Trecho do texto =>
* * *
Reforma política em pauta
Gabriela Araujo
O sistema eleitoral brasileiro vem sendo objeto de constantes reformas - ou atualizações -, desde a restauração da nossa democracia, sedimentada pela Constituição de 1988.
Entretanto, como consequência do déficit democrático existente entre os cidadãos e o Congresso Nacional, aliado a um ativismo judicial crescente, a conformação das normas eleitorais mais recentes resulta muito mais de resoluções e decisões emanadas do Poder Judiciário, do que do próprio parlamento eleito pelo povo.
Decisões essas, aliás, cada vez mais limitantes e determinantes para a conformação de forças nos órgãos eletivos, uma ingerência que causa sérios abalos a um dos pilares essenciais do Estado Democrático de Direito: a separação - equilibrada, frise-se - entre os Poderes.
Em 2016, quando a sessão de votação do impeachment da então presidente eleita Dilma Roussef foi transmitida em rede nacional, o povo brasileiro ficou estarrecido com os parlamentares aos gritos justificando seus votos em nome de Deus, da família, da igreja, e variados outros motivos completamente alheios de qualquer fundamentação técnico-jurídica.
* * *
Dados registrados =>
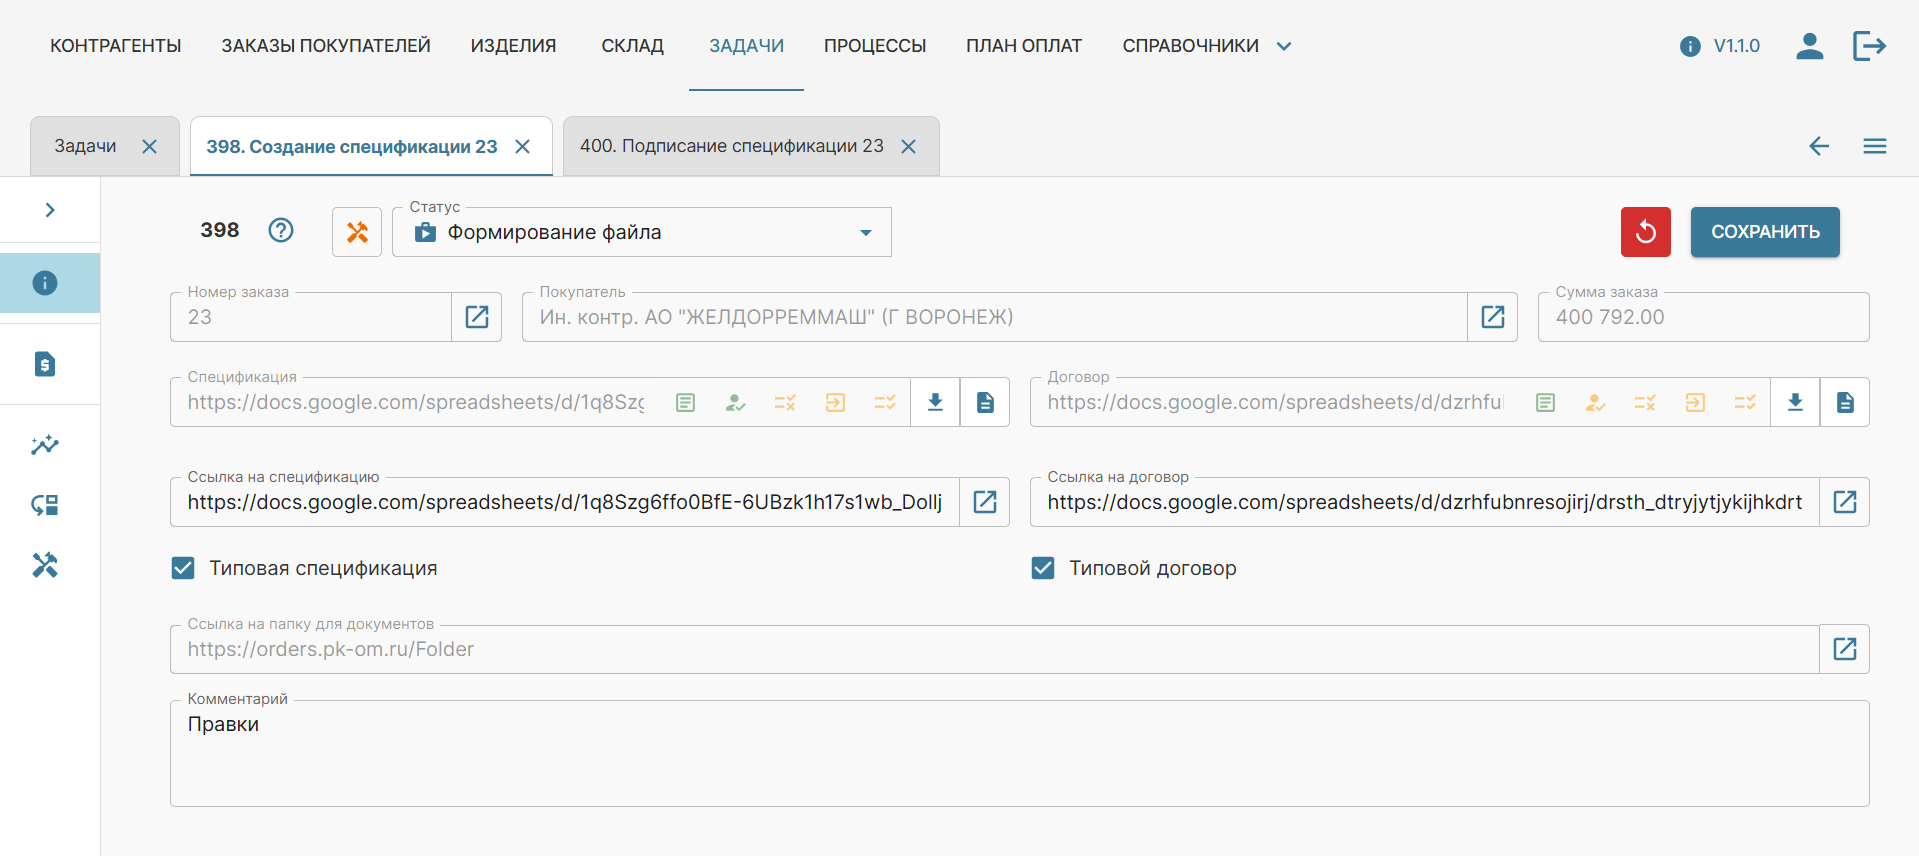
Task: Select the info section in the sidebar
Action: 45,283
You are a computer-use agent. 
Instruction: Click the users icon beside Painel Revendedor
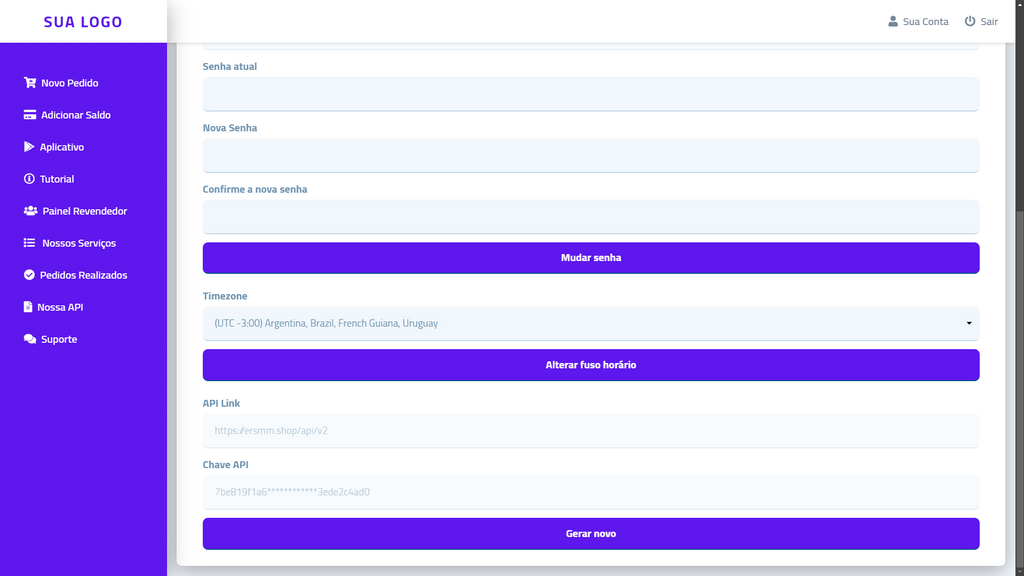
* * *
Tarefas a realizar =>
• 1. Transcreva do texto sobre a reforma política todo o trecho desde "Em 2016, quando" até "qualquer fundamentação técnico-jurídica.".
• 2. Retome o texto sobre a reforma política a partir do ponto em que ele termina.
Os dados apresentados provêm de outra fonte.

Respostas dos exercícios =>
• 1.
Em 2016, quando a sessão de votação do impeachment da então presidente eleita Dilma Roussef foi transmitida em rede nacional, o povo brasileiro ficou estarrecido com os parlamentares aos gritos justificando seus votos em nome de Deus, da família, da igreja, e variados outros motivos completamente alheios de qualquer fundamentação técnico-jurídica.

• 2.
Essa reação de surpresa e ao mesmo tempo de decepção generalizada não pode ser interpretada pela máxima simplista que o senso comum gosta de usar: “o povo não sabe votar!”. Pelo contrário, deve ser entendida como a mais simbólica evidência do déficit democrático existente no nosso atual sistema eleitoral proporcional com lista aberta.
A ausência de identidade entre o povo, soberano, e seus supostos representantes eleitos; a ausência de mecanismos de controle entre mandantes e mandatários, que podem dispor de seu mandato como bem entender, sem prestar contas àqueles que são os reais detentores do poder; a ausência de interação e participação popular nas atividades legislativas; são apenas alguns dos muitos fatores responsáveis pela situação que se deu em 2016.
De fato, são necessários ajustes no sistema eleitoral, notavelmente com relação ao preenchimento de cadeiras do Poder Legislativo, com o objetivo não apenas de diminuir esse déficit democrático, mas principalmente para fortalecer a instituição do parlamento. Apenas respaldado pela soberania popular é que o parlamento será capaz de enfrentar as excessivas ingerências – e muitas vezes abusos – do Poder Judiciário, restaurando enfim o equilíbrio no sistema de “freios e contrapesos” entre os três poderes: Executivo, Legislativo e Judiciário.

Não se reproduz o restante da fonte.